Diretor da Datagro Alta Performance

Op-AA-52

Abrindo a gaveta
No auge da última crise, conversando com um grande amigo gestor de uma usina em dificuldades (e quem não estava?), escutei uma afirmação a respeito de sua área técnica que me marcou: “Paulo, você sabe que eles são gênios, sabem de tudo e têm muitos e bons projetos, mas... de vez em quando, temos que enfiá-los numa garrafa e esquecê-los lá por um tempo!”  

Fiquei impressionado... E era isso mesmo! Por melhor que fossem os projetos, por maior que fosse a TIR, por mais curto que fosse seu payback, nunca eram suficientes para competir com a obrigação do pagamento de juros aos bancos, esses malvados que ajudam, face às dificuldades de caixa das empresas.

Então, vimos uma quantidade enorme de bons projetos indo para o fundo de uma gaveta para hibernação, aguardando melhores momentos.
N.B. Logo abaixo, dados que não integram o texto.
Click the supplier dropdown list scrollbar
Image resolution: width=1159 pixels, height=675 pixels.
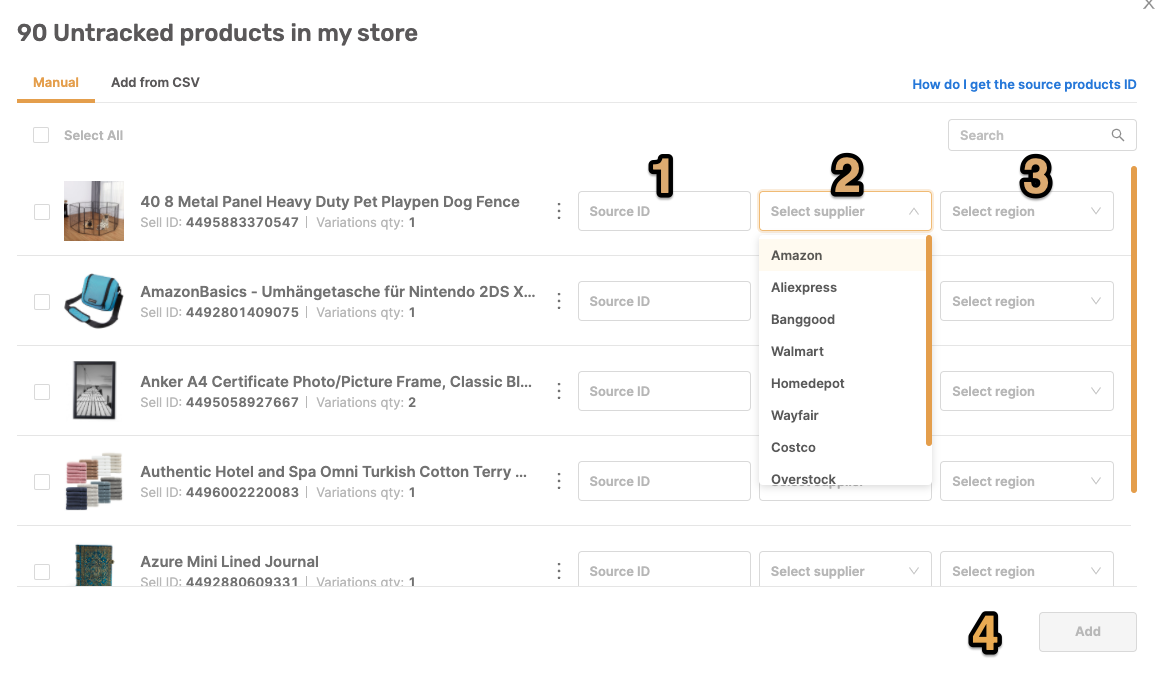click(x=928, y=341)

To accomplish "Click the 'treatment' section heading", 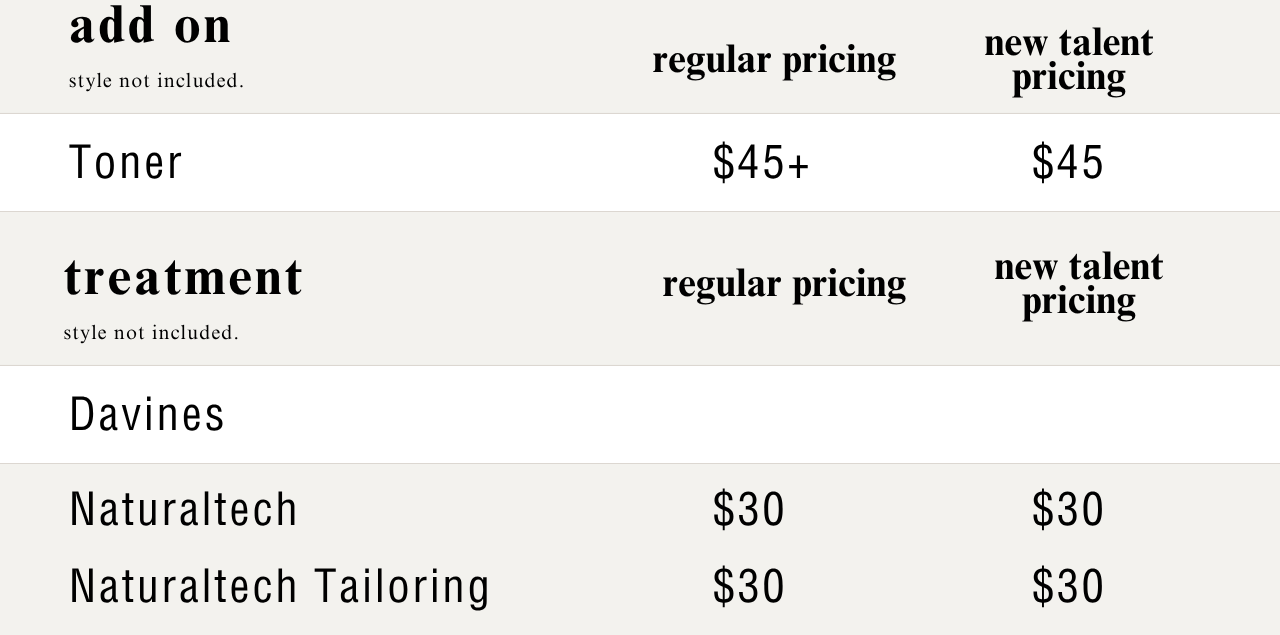I will coord(184,277).
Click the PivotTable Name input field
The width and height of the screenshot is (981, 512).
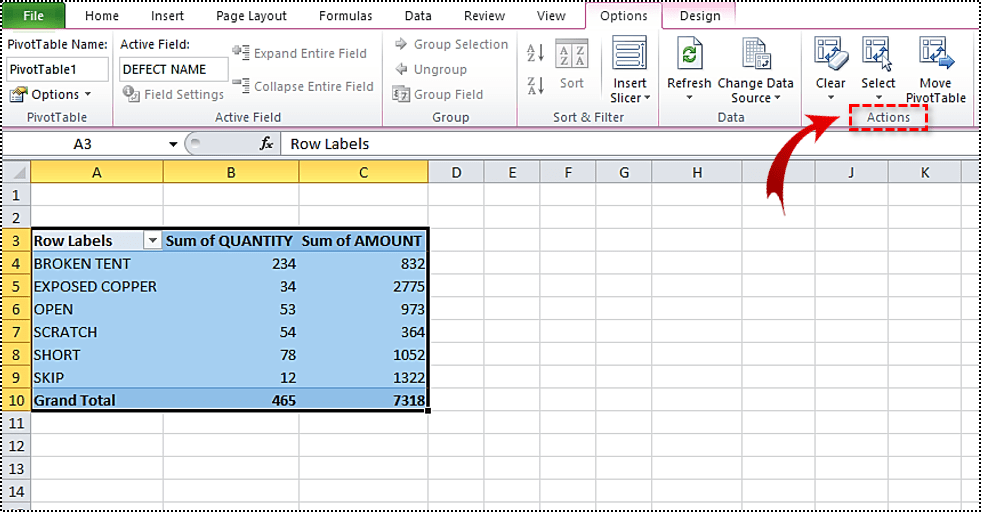[x=58, y=69]
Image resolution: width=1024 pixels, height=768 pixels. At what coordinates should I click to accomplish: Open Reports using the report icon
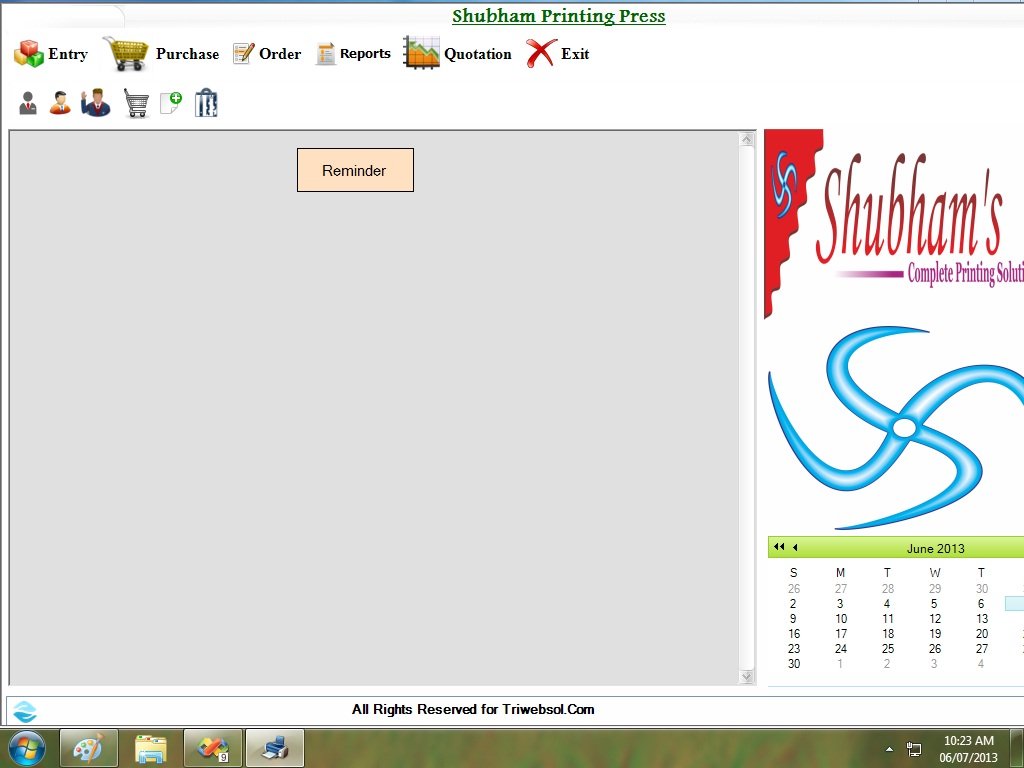324,53
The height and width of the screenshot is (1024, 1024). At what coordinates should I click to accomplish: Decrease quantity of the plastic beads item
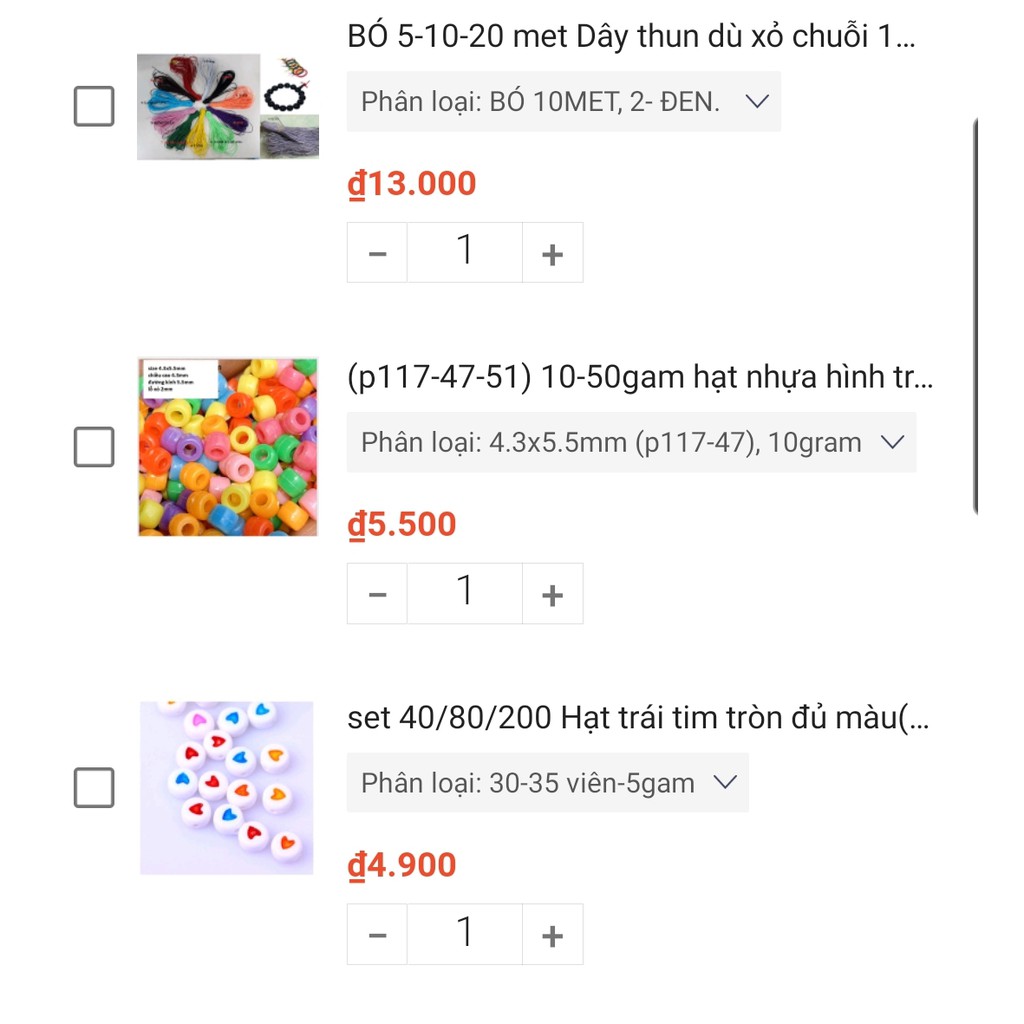point(377,592)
Nesse meio tempo, algumas equipes se desfizeram, conhecimentos internos foram perdidos, processos se alteraram e muitas novas tecnologias se desenvolveram e foram colocadas à disposição.

Na edição passada da Revista Opiniões, a querida Ana Paula Malvestio alerta para a preocupação: “...até quando teremos preços em bons patamares e o que fazer quando um novo período de baixa de preços vier?”  Não me arrisco dizer até quando teremos preços remuneradores, coisa meio esotérica, mas o que fazer na área operacional agrícola, além das possibilidades citadas na matéria fará parte da obrigação de quem quiser se manter vivo no setor, e, para mim, está claro que a resposta, hoje, está nas gavetas das áreas técnicas das empresas, na forma de projetos, nas mais diversas áreas. 
 
Quando o período de baixa vier, e ele virá, que ninguém se iluda, as empresas têm que ter desengavetado e posto em ordem de marcha alguns de seus melhores projetos no árduo trabalho de aumento da produtividade das coisas, sejam canaviais, ou máquinas e equipamentos, sejam pessoas, fazendo sempre mais com menos.
 
Fantásticas tecnologias estão, hoje, dominadas e à disposição das empresas. Eu, particularmente, gosto muito das MPB – Mudas Pré-Brotadas, em suas diversas vertentes e subdivisões de sofisticação (viveiro próprio/comprado/irrigado/área parcial/total) associado ao sistema de plantio em “meiosi”, por seu resultado extremamente positivo e retorno imediato a partir da adoção. 
 
A empresa que não o adotar corre o risco de perder o pulo do gato do momento e perderá também competitividade face às demais. Seu custo é baixo, e sua adoção pode ser gradual. Não o adotar, hoje, chega a ser uma irresponsabilidade, pois, além do ganho intrínseco à própria operação de plantio, há também a possibilidade de adoção rápida de variedades novas e mais promissoras das que eventualmente estejam em uso no canavial da usina.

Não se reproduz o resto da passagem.